7 RDD常用算子(2)（rd算法）

itomcoil 2025-07-02 21:22 11 浏览

filter()

def filter(f: T => Boolean): RDD[T]

函数说明

将数据根据指定的规则进行筛选过滤，符合规则的数据保留，不符合规则的数据丢弃。当数据进行筛选过滤后，分区不变，但是分区内的数据可能不均衡，生产环境下，可能会出现数据倾斜。

object RDD_Transform_filter {

  def main(args: Array[String]): Unit = {
    // Step1: 准备环境
    val sparkConf = new SparkConf().setMaster("local[*]").setAppName("Operator")
    val sc = new SparkContext(sparkConf)
    // Step2: 算子 filter
    val rdd = sc.makeRDD(List(1, 2, 3, 4))
    val filterRDD = rdd.filter(num => num % 2 != 0)
    filterRDD.collect.foreach(println)
    // Step3: 关闭环境
    sc.stop()
  }

}

输出结果：

1
3

应用场景，日志过滤。

object RDD_Transform_filter_LogFilter {

  def main(args: Array[String]): Unit = {
    // Step1: 准备环境
    val sparkConf = new SparkConf().setMaster("local[*]").setAppName("Operator")
    val sc = new SparkContext(sparkConf)

    // Step2: 算子 groupBy
    val rdd = sc.textFile("datas/apache.log")
    var timeRDD = rdd.filter(
      line => {
        val data = line.split(" ")

- - -

挑战 A —
请从这篇讲 RDD filter 算子的文章中，原样抄写“将数据根据指定的规则进行筛选”与“filterRDD.collect.foreach(println)”之间的部分，两端都包括。

- - -

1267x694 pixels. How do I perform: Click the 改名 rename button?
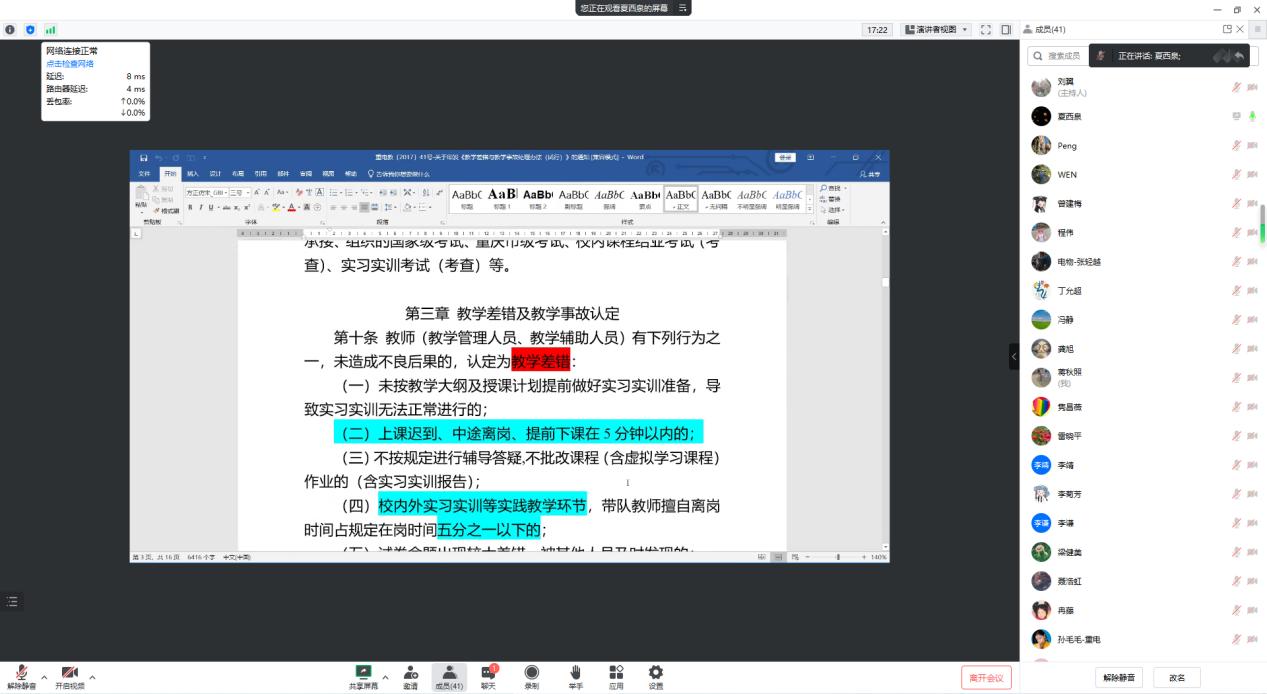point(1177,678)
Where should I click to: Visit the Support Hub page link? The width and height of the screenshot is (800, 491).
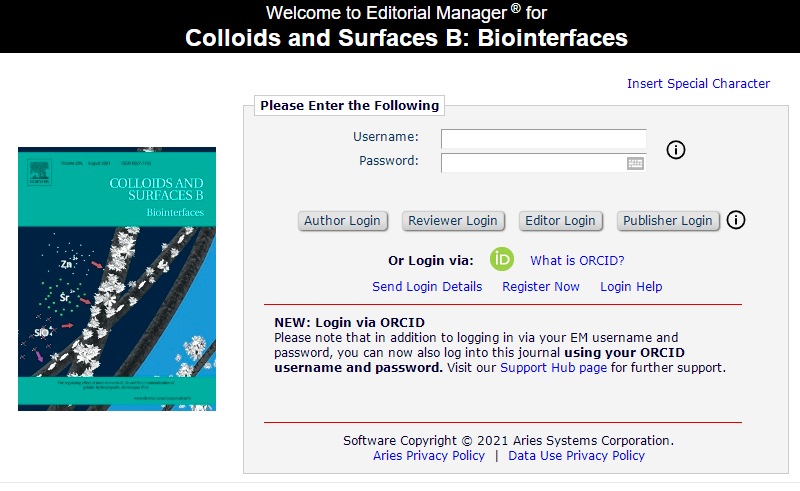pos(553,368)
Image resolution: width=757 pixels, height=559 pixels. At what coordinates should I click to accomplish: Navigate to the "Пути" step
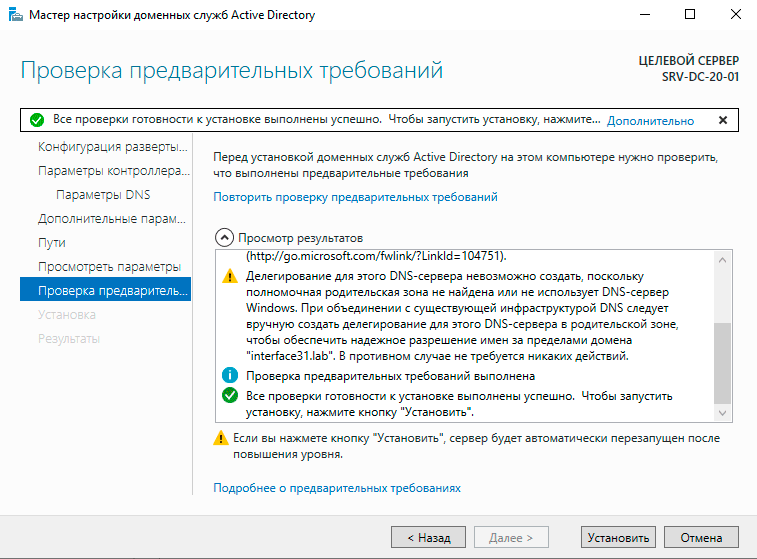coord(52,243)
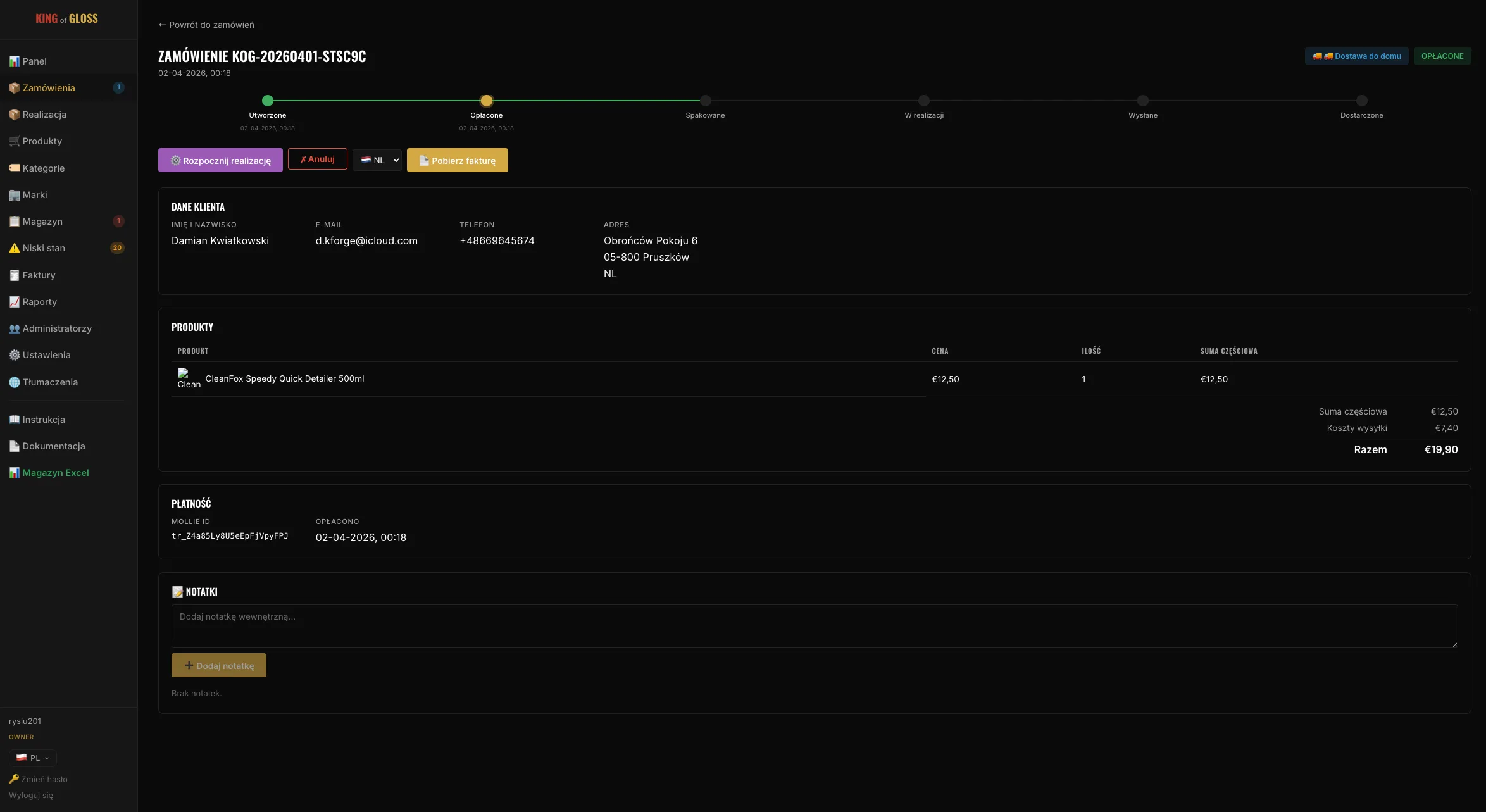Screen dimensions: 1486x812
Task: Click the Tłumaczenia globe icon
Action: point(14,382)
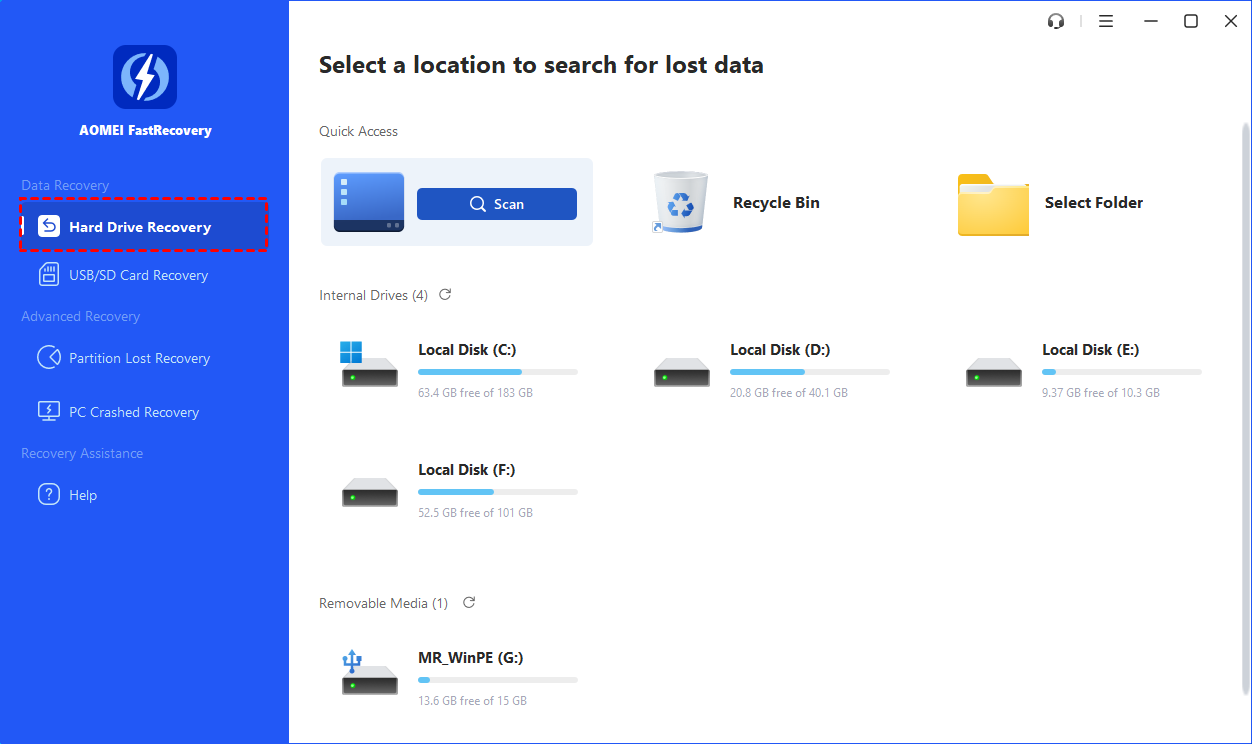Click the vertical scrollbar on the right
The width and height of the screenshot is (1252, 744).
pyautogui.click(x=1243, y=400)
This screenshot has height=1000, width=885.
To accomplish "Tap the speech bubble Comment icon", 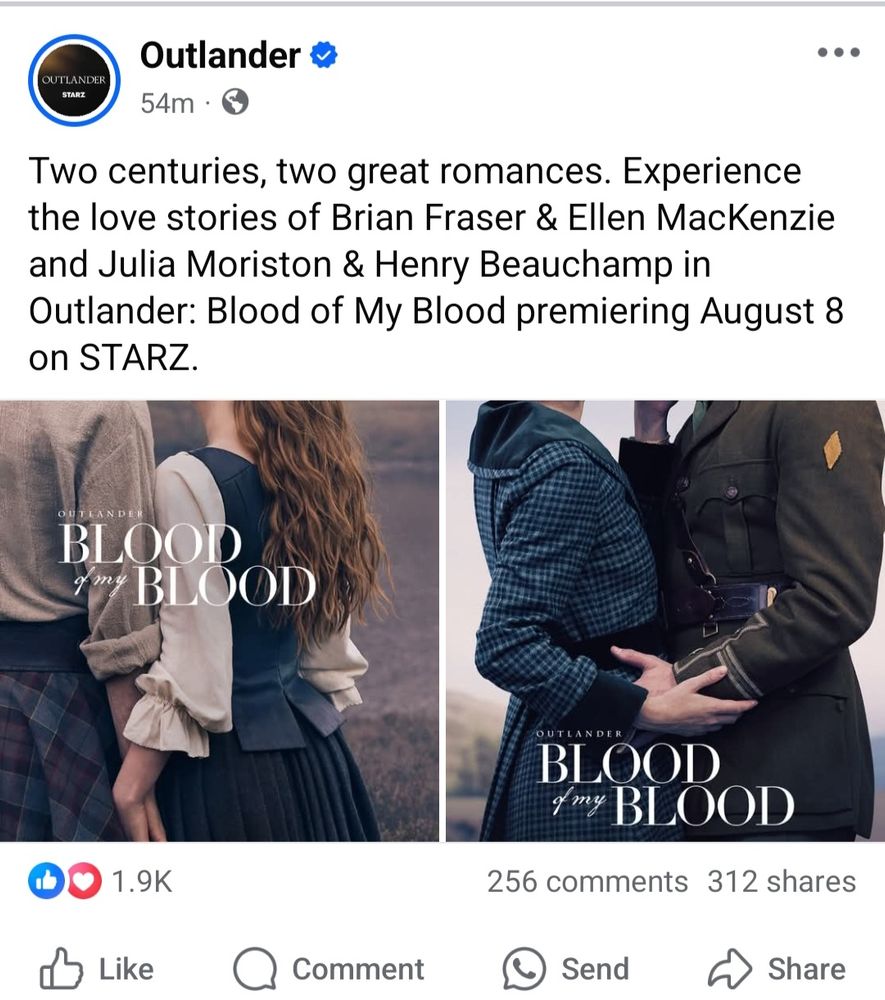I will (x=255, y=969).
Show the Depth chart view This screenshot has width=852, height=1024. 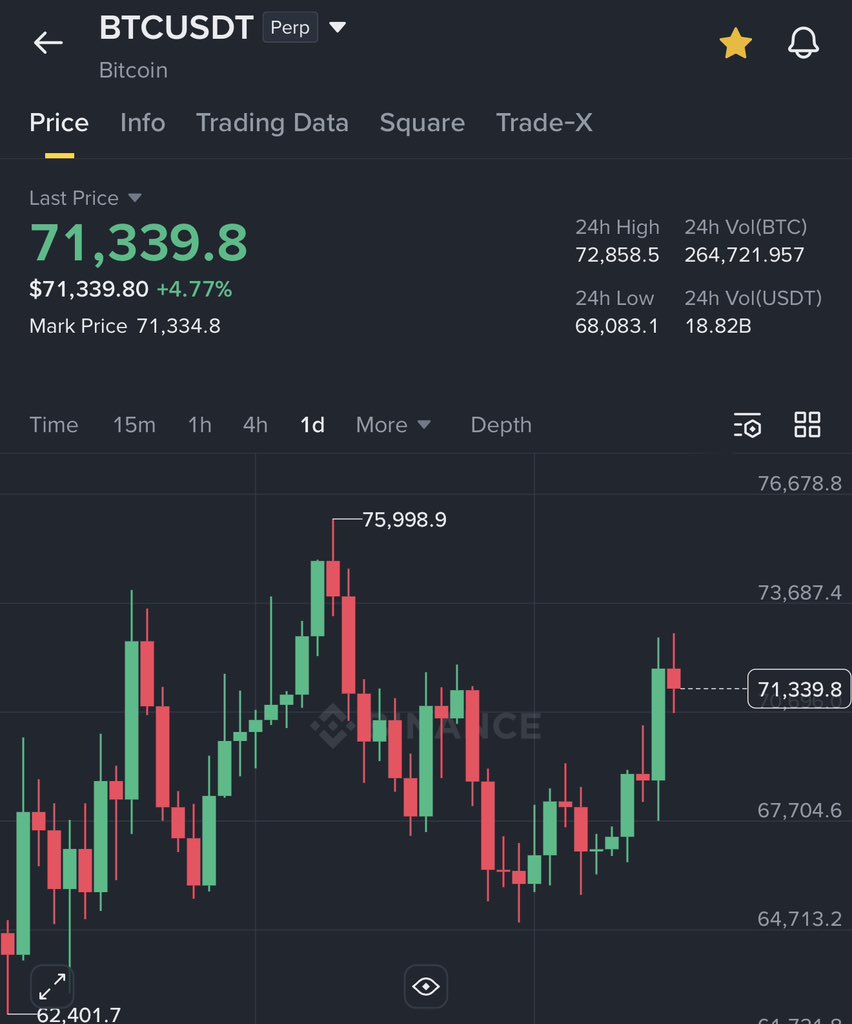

- - -

挑战 B —
把含有“Where should I”的那一行到含有“pos(553,368)”的那一行之间的记录（首尾两行都算）输出为两列 CSV，列名为 输入 和 输出，每条记录占一行。每条记录的文字和答案各放进一个带引号的字段，其中的换行改成空格，图片不要写进结果。

练习输出 A —
将数据根据指定的规则进行筛选过滤，符合规则的数据保留，不符合规则的数据丢弃。当数据进行筛选过滤后，分区不变，但是分区内的数据可能不均衡，生产环境下，可能会出现数据倾斜。

object RDD_Transform_filter {

  def main(args: Array[String]): Unit = {
    // Step1: 准备环境
    val sparkConf = new SparkConf().setMaster("local[*]").setAppName("Operator")
    val sc = new SparkContext(sparkConf)
    // Step2: 算子 filter
    val rdd = sc.makeRDD(List(1, 2, 3, 4))
    val filterRDD = rdd.filter(num => num % 2 != 0)
    filterRDD.collect.foreach(println)

练习输出 B —
输入,输出
"Where should I click to: Visit the Support Hub page link? The width and height of the screenshot is (800, 491).","pos(553,368)"